Die Klinge
Die Klinge
Als er in den Zug stieg und ein Abteil nach dem Anderen durchquerte, sah er einen Jungen, den er gleich wieder erkannte. Seine roten Haare und die blasse Haut, hätte er auch nach Hundert Jahren nicht vergessen. Der Junge lehnte mit dem Kopf an der Scheibe und die orangefarbenen Lichter schienen stoßweise in sein Gesicht, erhellten die geschlossenen Lider.
Die drei Plätze um ihn herum waren frei. Er setzte sich ihm gegenüber. Sofort suchte er nach der Narbe auf seiner Backe und fand sie, obwohl sie fast unsichtbar war. Nur ein dünner, blasser Strich. Von dieser Narbe wusste er nur, weil er sie von ihm
hatte. Damals vor einem Jahr im Winter.

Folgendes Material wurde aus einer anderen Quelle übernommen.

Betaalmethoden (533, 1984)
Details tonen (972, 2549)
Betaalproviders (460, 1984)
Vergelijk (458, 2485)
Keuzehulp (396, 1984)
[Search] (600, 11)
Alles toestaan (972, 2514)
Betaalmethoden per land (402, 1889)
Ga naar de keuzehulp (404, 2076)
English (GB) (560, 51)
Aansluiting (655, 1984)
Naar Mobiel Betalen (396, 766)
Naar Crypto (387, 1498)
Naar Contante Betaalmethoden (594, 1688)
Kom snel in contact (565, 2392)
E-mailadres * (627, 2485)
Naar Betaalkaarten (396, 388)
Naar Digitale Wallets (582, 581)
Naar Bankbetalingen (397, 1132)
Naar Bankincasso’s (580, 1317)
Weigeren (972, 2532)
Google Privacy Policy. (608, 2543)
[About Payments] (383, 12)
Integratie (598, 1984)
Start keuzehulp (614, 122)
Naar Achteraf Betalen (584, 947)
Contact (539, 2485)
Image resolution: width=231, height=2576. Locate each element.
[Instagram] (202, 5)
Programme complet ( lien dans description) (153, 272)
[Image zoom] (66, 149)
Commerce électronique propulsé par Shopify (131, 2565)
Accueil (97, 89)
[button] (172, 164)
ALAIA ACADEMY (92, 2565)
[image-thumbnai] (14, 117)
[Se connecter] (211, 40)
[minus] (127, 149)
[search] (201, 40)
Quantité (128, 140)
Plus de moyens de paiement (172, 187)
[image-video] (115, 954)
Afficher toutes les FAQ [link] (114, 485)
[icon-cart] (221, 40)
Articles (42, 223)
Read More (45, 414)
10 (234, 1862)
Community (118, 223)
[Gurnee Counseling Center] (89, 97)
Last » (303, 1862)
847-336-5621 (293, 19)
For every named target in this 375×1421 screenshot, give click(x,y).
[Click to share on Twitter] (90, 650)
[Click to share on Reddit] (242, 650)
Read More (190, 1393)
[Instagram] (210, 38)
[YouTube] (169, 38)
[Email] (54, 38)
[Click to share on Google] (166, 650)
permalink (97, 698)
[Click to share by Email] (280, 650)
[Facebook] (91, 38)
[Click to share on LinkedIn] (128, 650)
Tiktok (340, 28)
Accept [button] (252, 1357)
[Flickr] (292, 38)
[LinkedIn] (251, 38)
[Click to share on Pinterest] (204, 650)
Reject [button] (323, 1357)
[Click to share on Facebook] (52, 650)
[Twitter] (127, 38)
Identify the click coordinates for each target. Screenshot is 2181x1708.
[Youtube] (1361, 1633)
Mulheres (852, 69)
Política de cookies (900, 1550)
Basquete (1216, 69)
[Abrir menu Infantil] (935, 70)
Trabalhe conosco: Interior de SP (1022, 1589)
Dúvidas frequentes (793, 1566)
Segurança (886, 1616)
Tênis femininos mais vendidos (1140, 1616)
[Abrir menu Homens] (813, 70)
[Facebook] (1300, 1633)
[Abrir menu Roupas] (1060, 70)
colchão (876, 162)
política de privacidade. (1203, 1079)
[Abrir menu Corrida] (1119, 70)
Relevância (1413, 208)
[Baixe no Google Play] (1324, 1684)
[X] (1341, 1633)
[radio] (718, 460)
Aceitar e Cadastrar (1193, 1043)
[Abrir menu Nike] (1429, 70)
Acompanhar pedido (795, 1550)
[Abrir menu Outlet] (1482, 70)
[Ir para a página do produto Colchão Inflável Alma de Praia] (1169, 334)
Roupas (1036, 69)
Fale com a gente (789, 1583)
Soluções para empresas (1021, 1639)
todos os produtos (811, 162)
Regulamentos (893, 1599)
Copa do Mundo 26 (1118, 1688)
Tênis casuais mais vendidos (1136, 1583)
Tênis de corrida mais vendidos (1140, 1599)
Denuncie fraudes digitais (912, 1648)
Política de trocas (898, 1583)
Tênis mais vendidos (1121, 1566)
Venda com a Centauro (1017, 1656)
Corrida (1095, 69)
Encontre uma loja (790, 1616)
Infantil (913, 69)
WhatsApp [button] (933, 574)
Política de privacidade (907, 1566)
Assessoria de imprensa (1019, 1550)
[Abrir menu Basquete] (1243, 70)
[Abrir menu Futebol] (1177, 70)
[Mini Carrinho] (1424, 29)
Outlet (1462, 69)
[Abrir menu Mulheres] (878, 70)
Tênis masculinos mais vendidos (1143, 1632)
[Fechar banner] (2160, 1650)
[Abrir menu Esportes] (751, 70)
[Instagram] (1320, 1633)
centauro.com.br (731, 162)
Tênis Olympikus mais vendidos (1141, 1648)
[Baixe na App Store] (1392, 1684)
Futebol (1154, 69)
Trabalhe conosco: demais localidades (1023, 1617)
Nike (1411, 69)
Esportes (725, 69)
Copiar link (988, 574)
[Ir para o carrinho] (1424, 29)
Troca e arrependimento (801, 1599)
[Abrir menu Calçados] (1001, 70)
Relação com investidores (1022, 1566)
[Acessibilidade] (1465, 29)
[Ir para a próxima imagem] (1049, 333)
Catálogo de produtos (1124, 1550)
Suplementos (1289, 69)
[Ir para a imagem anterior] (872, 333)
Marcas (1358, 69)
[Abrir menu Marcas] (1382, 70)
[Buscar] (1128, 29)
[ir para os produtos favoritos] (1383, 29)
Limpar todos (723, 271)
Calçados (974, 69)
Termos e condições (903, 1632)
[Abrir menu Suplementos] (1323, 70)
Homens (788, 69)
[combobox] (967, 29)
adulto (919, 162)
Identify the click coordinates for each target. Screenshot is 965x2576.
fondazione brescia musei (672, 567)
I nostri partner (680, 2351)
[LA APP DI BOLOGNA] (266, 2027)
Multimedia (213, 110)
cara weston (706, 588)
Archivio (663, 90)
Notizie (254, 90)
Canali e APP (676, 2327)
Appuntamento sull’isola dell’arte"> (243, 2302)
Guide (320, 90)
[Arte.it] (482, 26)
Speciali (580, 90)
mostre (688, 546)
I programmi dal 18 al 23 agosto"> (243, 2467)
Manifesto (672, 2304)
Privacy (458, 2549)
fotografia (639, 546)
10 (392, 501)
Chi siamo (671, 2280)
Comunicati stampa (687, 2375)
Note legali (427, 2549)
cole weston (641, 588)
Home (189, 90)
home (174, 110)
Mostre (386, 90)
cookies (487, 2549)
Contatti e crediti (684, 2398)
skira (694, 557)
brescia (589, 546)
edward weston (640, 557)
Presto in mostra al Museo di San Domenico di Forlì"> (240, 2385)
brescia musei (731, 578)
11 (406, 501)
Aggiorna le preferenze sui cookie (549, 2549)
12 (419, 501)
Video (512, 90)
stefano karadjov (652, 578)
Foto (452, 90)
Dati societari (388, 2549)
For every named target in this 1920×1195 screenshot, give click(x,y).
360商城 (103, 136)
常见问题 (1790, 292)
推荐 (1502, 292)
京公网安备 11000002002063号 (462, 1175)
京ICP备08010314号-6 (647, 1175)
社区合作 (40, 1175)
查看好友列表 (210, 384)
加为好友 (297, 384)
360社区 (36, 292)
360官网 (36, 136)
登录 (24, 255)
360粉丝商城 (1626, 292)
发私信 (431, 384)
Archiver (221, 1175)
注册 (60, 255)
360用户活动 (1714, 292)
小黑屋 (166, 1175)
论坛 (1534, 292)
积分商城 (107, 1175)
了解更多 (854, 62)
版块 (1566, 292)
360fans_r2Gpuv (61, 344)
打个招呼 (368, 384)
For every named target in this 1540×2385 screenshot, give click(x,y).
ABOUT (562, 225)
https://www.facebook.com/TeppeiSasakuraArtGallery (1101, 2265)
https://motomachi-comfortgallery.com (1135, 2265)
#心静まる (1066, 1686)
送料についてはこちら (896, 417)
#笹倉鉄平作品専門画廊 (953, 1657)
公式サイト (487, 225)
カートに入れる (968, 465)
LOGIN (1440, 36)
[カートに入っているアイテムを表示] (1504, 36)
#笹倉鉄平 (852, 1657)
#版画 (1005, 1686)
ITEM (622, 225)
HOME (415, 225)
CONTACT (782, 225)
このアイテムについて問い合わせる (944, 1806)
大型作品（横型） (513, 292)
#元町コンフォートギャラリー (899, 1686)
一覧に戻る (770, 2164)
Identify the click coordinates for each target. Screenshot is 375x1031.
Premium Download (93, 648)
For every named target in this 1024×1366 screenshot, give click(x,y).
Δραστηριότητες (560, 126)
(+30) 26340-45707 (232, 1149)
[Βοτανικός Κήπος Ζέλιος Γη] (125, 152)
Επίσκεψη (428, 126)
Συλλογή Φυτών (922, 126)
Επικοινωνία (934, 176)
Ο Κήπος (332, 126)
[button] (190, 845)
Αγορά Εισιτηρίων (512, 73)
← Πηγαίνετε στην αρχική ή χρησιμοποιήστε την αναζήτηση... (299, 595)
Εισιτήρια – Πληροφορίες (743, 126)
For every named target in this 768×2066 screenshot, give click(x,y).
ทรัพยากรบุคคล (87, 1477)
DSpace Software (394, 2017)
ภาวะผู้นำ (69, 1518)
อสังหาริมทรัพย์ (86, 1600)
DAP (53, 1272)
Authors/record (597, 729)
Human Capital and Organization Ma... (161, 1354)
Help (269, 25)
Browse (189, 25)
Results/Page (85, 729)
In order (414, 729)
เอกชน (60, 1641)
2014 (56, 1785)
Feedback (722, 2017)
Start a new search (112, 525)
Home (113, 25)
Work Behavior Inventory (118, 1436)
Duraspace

Es war kein Versehen und gleichzeitig war es eines. Als er ihn so friedlich schlafen sah, hätte er es am Liebsten gleich nochmal getan. Schwierige Familienverhältnisse hin oder her. Die alte Wut kam wieder in ihm hoch. Ein leises Geräusch unterbrach ihn in seinen Gedanken, bevor er sich weiter hineinsteigern konnte. So leise, so subtil, dass er es eigentlich nicht hörte, sondern nur unterbewusst wahrnahm. Es ließ ihn aufsehen und sein Blick fiel wieder auf das Gesicht des Jungen. Er merkte, dass darin irgendetwas nicht stimmte. Es sah wie versteinert aus. Tot wie ein Abdruck in Zement. Früher sah es nicht so aus. Vor einem Jahr.
Das Geräusch hörte nicht auf und ertönte in maschinenartiger Präzision immer im gleichen Abstand. Eine ältere Frau in einem lilafarbenen Mantel schien es zu bemerken; sie nahm den Blick von ihren gefalteten Händen und sah sich stirnrunzelnd im beinahe leeren Abteil um. Sie sah in die Richtung des Jungen, kehrte aber wieder zu ihren Händen zurück, als sie die Quelle des Geräusches nicht fand.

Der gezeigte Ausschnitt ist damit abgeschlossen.